# About this task
Determine the number of lines in the data below that hold "will"; give nothing but that number.
# # # #
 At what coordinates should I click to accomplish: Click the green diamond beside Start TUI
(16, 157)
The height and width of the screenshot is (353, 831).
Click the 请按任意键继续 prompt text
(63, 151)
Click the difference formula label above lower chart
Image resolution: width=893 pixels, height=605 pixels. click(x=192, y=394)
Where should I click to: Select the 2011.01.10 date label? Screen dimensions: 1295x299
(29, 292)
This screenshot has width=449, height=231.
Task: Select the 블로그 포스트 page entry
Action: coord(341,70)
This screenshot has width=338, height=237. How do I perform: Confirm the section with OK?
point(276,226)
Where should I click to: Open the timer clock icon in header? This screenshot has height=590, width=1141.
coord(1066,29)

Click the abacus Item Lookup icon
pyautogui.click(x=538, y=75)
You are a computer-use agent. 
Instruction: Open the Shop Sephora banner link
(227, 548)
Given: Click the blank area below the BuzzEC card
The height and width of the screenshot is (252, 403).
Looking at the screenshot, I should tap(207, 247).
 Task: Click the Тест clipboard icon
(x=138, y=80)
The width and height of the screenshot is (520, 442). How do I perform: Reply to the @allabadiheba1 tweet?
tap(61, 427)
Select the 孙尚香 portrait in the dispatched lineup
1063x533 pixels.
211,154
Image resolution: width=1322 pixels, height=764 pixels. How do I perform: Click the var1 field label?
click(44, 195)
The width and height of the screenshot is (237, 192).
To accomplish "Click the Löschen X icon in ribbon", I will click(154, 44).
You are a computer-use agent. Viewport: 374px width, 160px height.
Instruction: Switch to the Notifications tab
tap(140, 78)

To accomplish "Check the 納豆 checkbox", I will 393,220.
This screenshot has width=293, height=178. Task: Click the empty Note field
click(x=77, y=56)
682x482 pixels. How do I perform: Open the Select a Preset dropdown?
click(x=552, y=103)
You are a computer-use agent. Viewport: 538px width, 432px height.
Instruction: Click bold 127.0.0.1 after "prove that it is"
# # # #
# Solution for this problem
2